--- PROVIDED PASSAGE ---
SELECT * FROM ENROLLMENTS. I read it and the read it again. Aloud, the second time. It was like a eureka moment.

I was pleased that I was able to debug the problem so quickly, but was not too happy with the prospect of having to spend some time hacking the notebook to make it run faster. A lot faster.

I have over 25 years of experience working with databases so I knew fixing the database queries would be relatively quick. But much of the data analysis logic in the notebook involved Pandas dataframes.

I had only recently picked up some data science skills and most of my data science capability involved the use of R programming language. All the data scientists I had been talking to recently were using Python. [So this was also good opportunity for me to pick up some skills in Python and Data Analysis with Python].

But let me not digress further and get back to the problem with SELECT * FROM ENROLLMENTS.

Imagine you want to buy one item from an online retailer. Would you order all the millions of items in the retailer’s warehouse to get just the one you want and then discard or return the rest of the items? Can you imagine how long it would take to have the entire inventory shipped to you? Even if all of the contents managed to reach you somehow, would you even have enough capacity and resources in your house to receive and process the entire inventory?

But apparently that is exactly what a lot of data scientists actually do. They “order” all of the items in the data warehouse and then use tools like Pandas dataframes to sift through the data they need and discard the rest.

And that is exactly what the SQL query: SELECT * FROM ENROLLMENTS in my example above does. The database I was accessing had millions of rows for course enrollment and completion data, and getting all the data into a notebook would take considerable time. And with constrained resources on my laptop, processing those millions of rows with Pandas dataframes would take even longer.

Shortly after this issue, I met with a Database Administrator (DBA) at one of the big banks. Their CEO was sold on the fact that data science could help transform the company and data science teams were cropping up all over the company in the recent months, but that’s when his job had started to become “hell”.

DBAs run a tight ship. They tune the system and queries to the umpteenth degree so the database can hum along fine responding to predictable queries efficiently.
---
BRIEF 1
According to the passage, how many years of database experience does the writer have?
BRIEF 2
Restate the passage from "And that is" up to and including "take even longer.", switching "laptop" to "desktop".
Answer from the passage alone.
--- DATASET EXCERPT ---
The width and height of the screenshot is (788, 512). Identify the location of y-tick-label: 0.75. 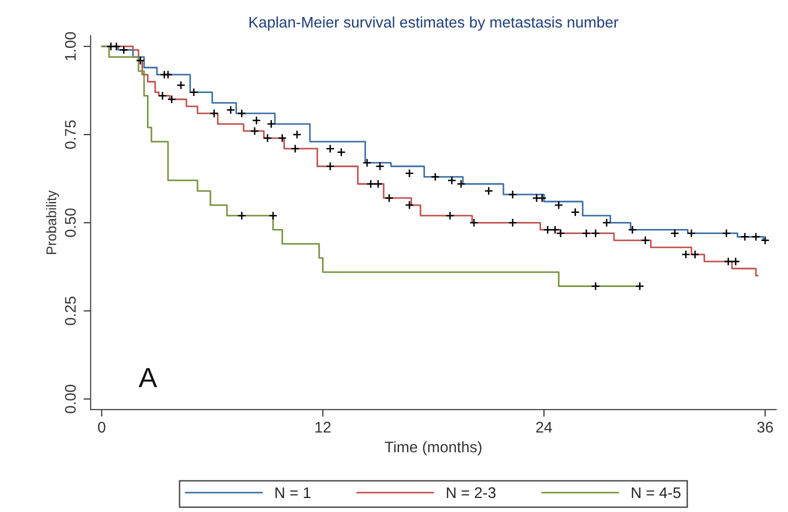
---
EXERCISE RESPONSE 1
Over 25 years.

EXERCISE RESPONSE 2
And that is exactly what the SQL query: SELECT * FROM ENROLLMENTS in my example above does. The database I was accessing had millions of rows for course enrollment and completion data, and getting all the data into a notebook would take considerable time. And with constrained resources on my desktop, processing those millions of rows with Pandas dataframes would take even longer.